Musik erfinden — Musik, 4–6 Jahre
Improvisieren bedeutet, im Augenblick musikalische Entscheidungen zu treffen, statt eine gelernte Melodie genau zu wiederholen.
Jetzt etwas erfinden
Beim Improvisieren erfindest du jetzt einen musikalischen Klang oder eine Phrase, ohne vorher jeden Teil zu kennen. Du entscheidest, was als Nächstes kommt, und hörst, wie es klingt. Improvisieren ist kein zufälliges Geräuschmachen, sondern das Ausprobieren musikalischer Ideen im Moment.
Warum Musik erfinden?
Ein bekanntes Lied gibt einen Weg vor, aber manchmal hast du einen Klang oder ein Gefühl, das in kein fertiges Lied passt. Improvisieren hilft, diese neue Idee sofort auszudrücken. Menschen tun das schon sehr lange, besonders wenn sie Musik ohne schriftliche Anweisungen miteinander teilen.
Ein erfundenes Gewitter
Wir erfinden ein Gewitter mit drei Klängen. Zuerst tippst du mit zwei Fingern fünfmal leise: Tropf, tropf, tropf, tropf, tropf. Dann reibst du die Hände für ein längeres Rauschen. Zum Schluss klatschst du dreimal für den Donner. Du hast jeden Klang beim Bauen der Szene gewählt und damit improvisiert.
Es muss nicht perfekt sein
Ein häufiger Fehler ist, sofort aufzuhören, wenn ein erfundener Klang überraschend oder anders klingt. Das ist verständlich, denn gelernte Lieder haben eine erwartete Antwort, und ein neuer Klang kann falsch wirken. Beim Improvisieren liefert die Überraschung aber eine Information: Höre hin und entscheide, ob du sie behältst, veränderst oder beendest.

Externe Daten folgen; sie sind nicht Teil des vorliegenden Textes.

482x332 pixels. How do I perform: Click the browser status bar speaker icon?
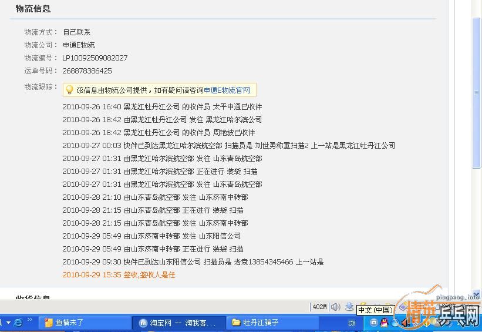click(x=335, y=307)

Im Augenblick gemachte Musik
Improvisieren kommt vor, wenn jemand ein Lied über ein Spiel erfindet, einen Klang für eine Geschichte gestaltet oder beim Spielen mit Freunden eine neue musikalische Idee ergänzt. Jazzmusiker und viele andere Künstler improvisieren ebenfalls auf der Bühne. Sie hören aufmerksam zu und treffen Entscheidungen; sie machen nicht einfach nur Lärm.